→ Short task
Copy the records below verbatim, from the line containing "The height and width of the screenshot is (840, 1442)." through the line containing "point(125,380)", both lines included, and nothing else.

→ Available records
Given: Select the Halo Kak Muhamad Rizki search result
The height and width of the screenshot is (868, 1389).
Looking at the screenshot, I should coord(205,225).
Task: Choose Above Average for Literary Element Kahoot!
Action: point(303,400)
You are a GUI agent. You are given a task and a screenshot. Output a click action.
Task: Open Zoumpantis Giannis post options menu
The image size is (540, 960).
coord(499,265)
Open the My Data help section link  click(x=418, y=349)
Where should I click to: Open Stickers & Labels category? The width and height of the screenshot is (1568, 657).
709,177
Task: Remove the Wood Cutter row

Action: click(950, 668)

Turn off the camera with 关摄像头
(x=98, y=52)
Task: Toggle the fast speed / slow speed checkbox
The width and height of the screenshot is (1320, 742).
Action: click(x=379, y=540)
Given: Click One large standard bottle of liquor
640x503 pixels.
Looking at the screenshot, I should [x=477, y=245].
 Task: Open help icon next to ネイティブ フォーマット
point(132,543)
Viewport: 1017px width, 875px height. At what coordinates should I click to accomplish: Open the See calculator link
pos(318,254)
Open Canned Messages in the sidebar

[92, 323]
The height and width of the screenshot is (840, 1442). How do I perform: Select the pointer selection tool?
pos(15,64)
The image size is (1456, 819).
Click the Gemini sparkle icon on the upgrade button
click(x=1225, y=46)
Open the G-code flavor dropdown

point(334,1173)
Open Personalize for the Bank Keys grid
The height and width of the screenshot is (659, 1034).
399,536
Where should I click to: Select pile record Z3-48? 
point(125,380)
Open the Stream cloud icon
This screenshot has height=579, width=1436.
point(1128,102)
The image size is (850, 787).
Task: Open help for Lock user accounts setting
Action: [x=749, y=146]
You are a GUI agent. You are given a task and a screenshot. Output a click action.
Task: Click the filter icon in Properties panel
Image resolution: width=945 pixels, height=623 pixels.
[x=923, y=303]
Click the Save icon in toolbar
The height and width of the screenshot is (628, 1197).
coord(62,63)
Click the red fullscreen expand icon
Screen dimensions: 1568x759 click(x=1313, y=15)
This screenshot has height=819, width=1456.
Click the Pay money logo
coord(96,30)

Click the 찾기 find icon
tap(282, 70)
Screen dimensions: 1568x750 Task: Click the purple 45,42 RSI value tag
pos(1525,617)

→ Finished answer
The height and width of the screenshot is (840, 1442). How do I perform: Select the pointer selection tool?
pos(15,64)
The image size is (1456, 819).
Click the Gemini sparkle icon on the upgrade button
click(x=1225, y=46)
Open the G-code flavor dropdown

point(334,1173)
Open Personalize for the Bank Keys grid
The height and width of the screenshot is (659, 1034).
399,536
Where should I click to: Select pile record Z3-48? 
point(125,380)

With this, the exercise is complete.